- WHAT IS NEEDED -
Set down the final stretch of the data, from the line that holds "This screenshot has" through the last line, both included, with pictures left out.

*** Begin section ***

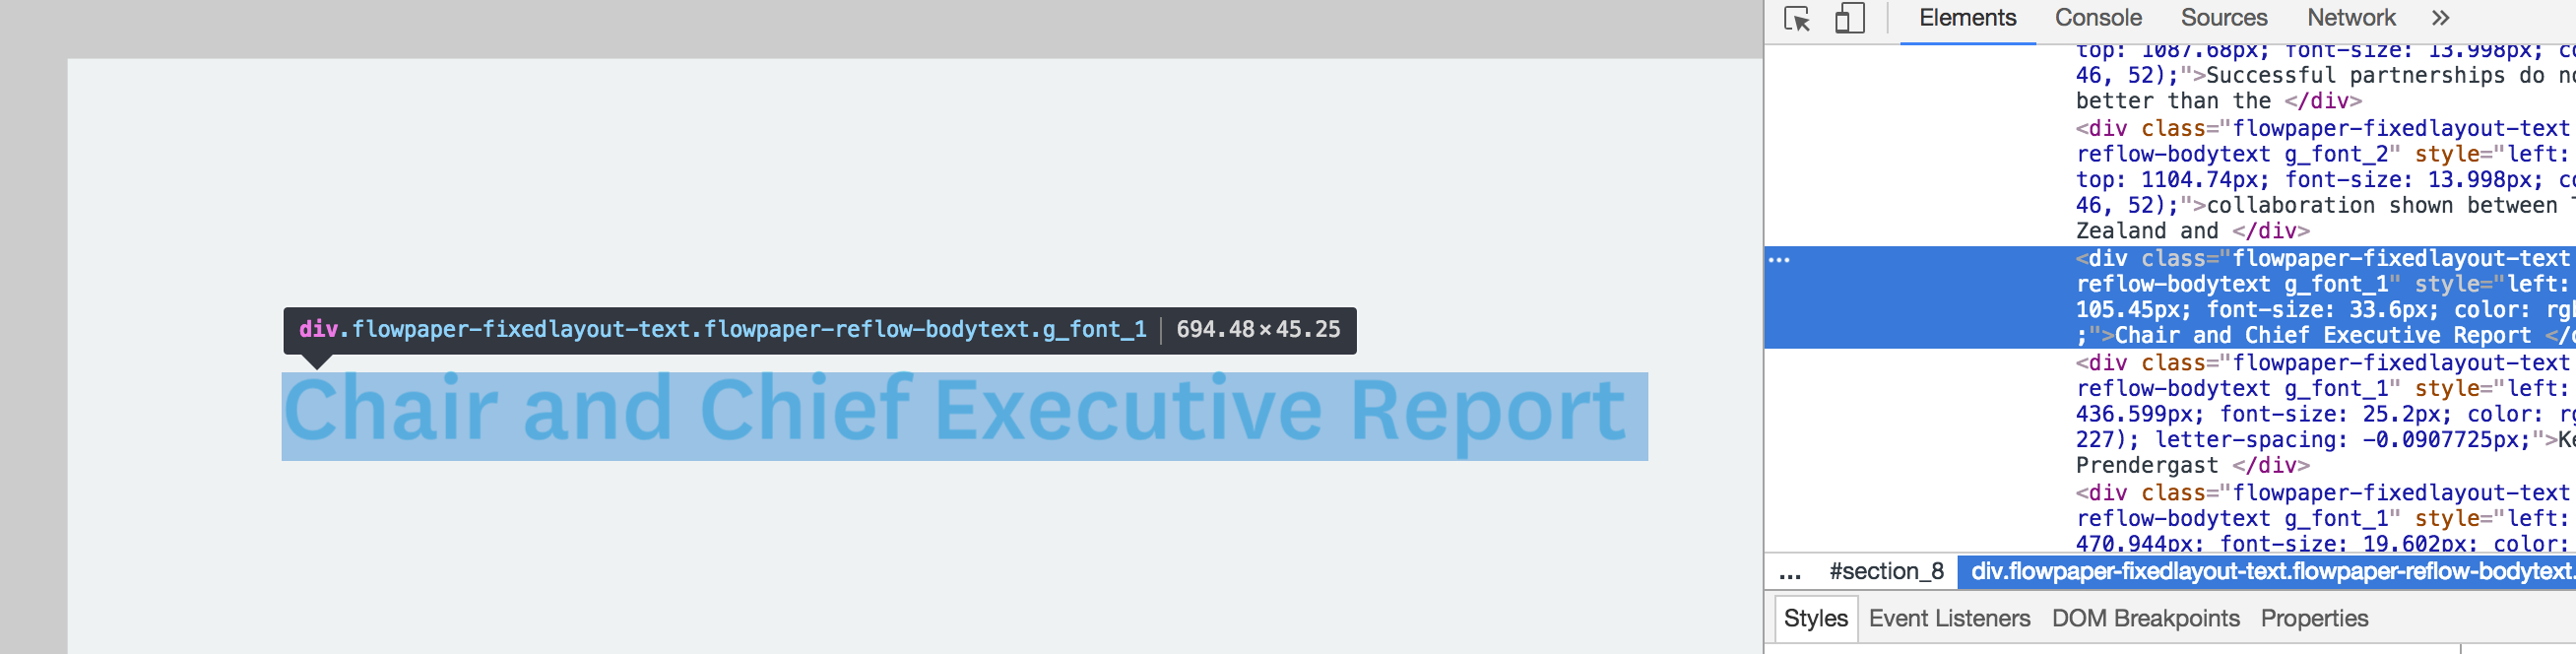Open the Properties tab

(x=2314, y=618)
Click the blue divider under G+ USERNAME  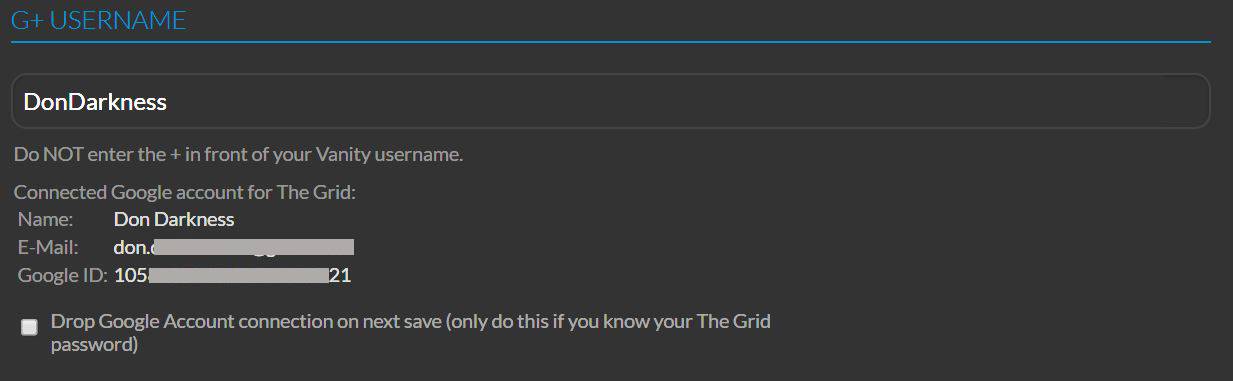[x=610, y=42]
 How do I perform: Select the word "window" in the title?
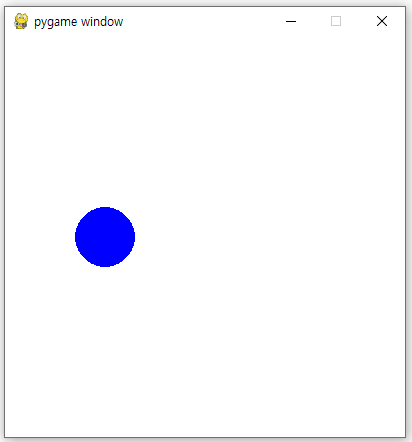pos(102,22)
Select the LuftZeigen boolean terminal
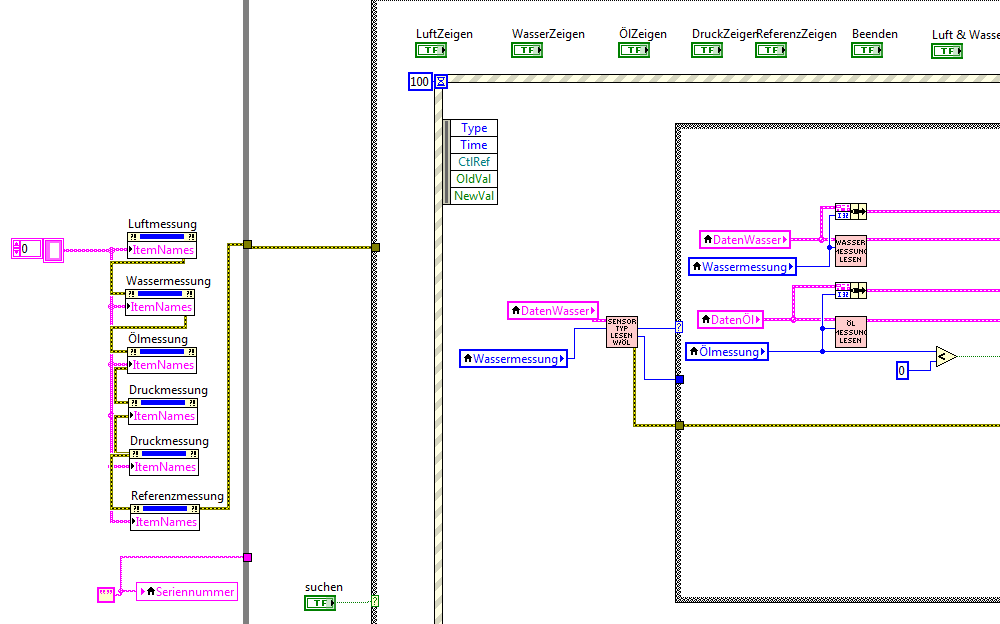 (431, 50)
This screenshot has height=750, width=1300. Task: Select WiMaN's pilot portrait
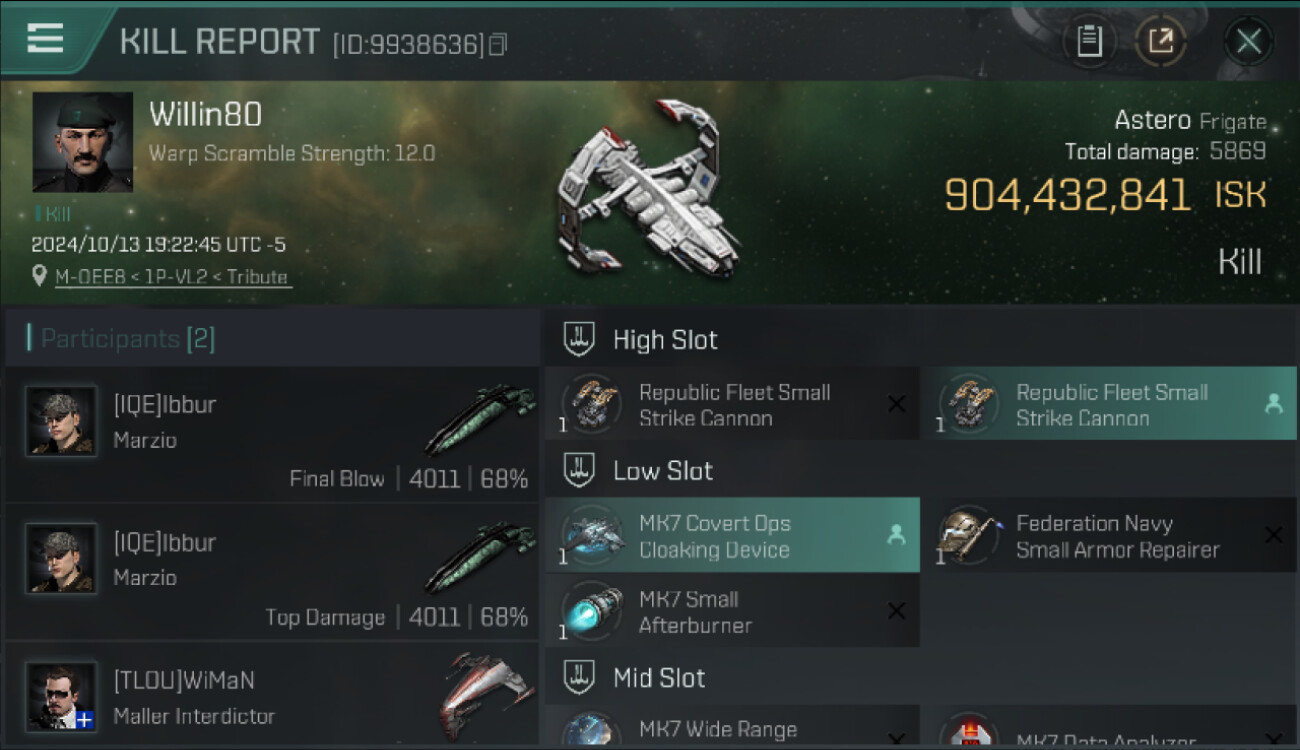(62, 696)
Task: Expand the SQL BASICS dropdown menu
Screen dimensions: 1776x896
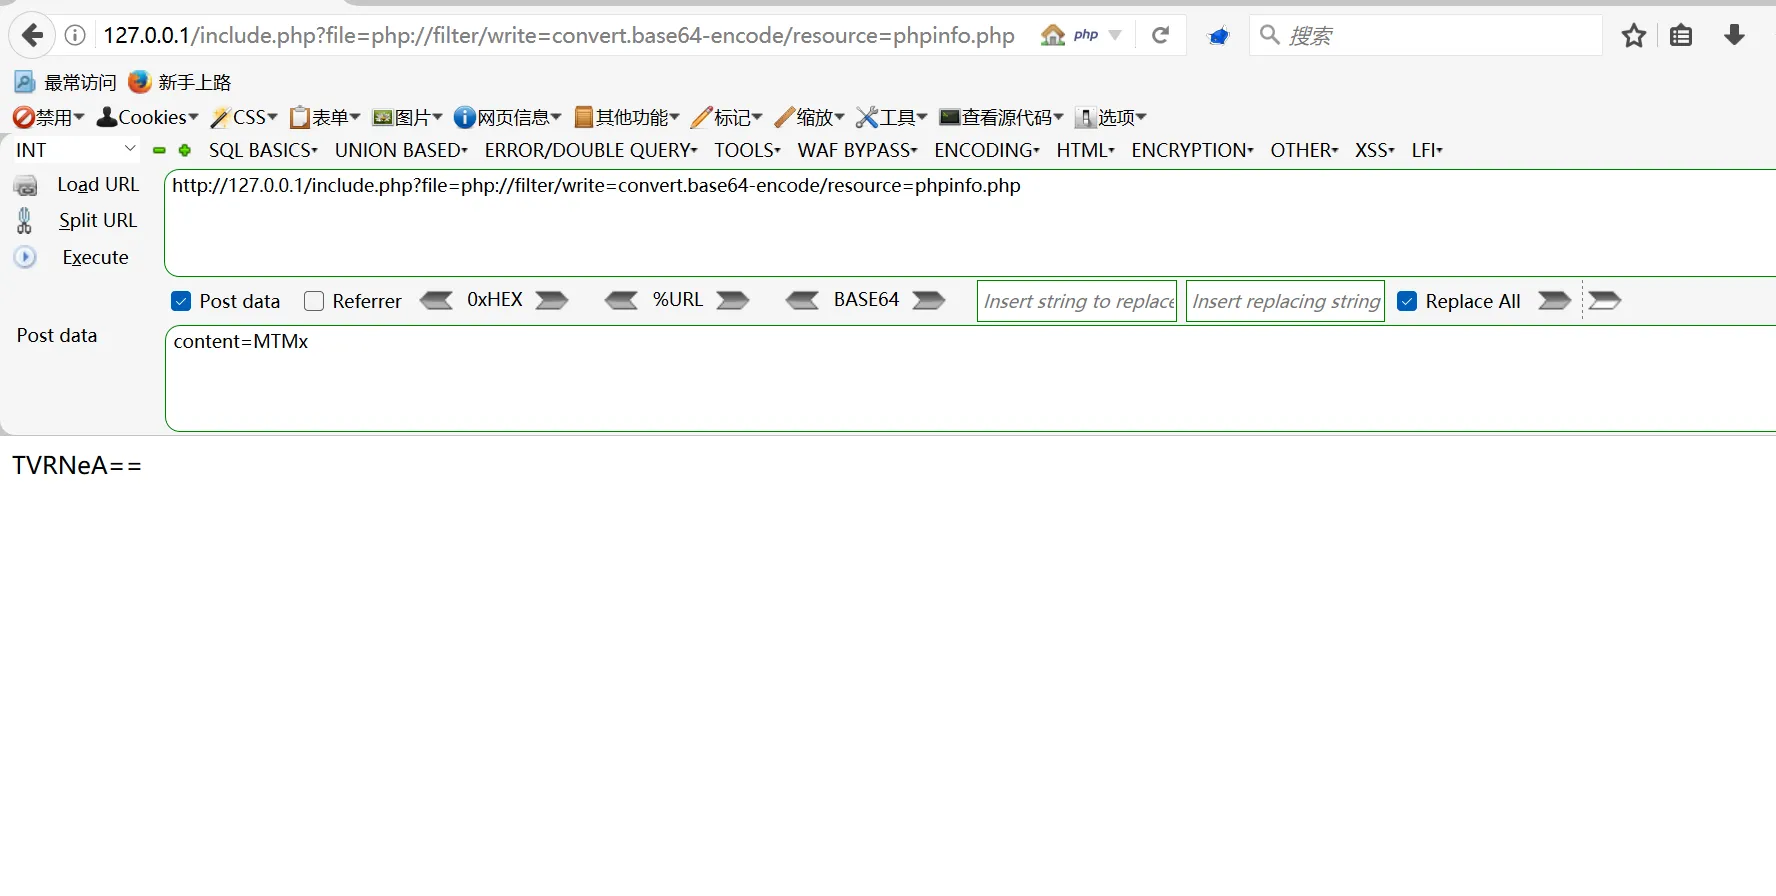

*** End section ***

- RESULT -
This screenshot has height=750, width=1300. Task: Select WiMaN's pilot portrait
(62, 696)
Task: Expand the SQL BASICS dropdown menu
Screen dimensions: 1776x896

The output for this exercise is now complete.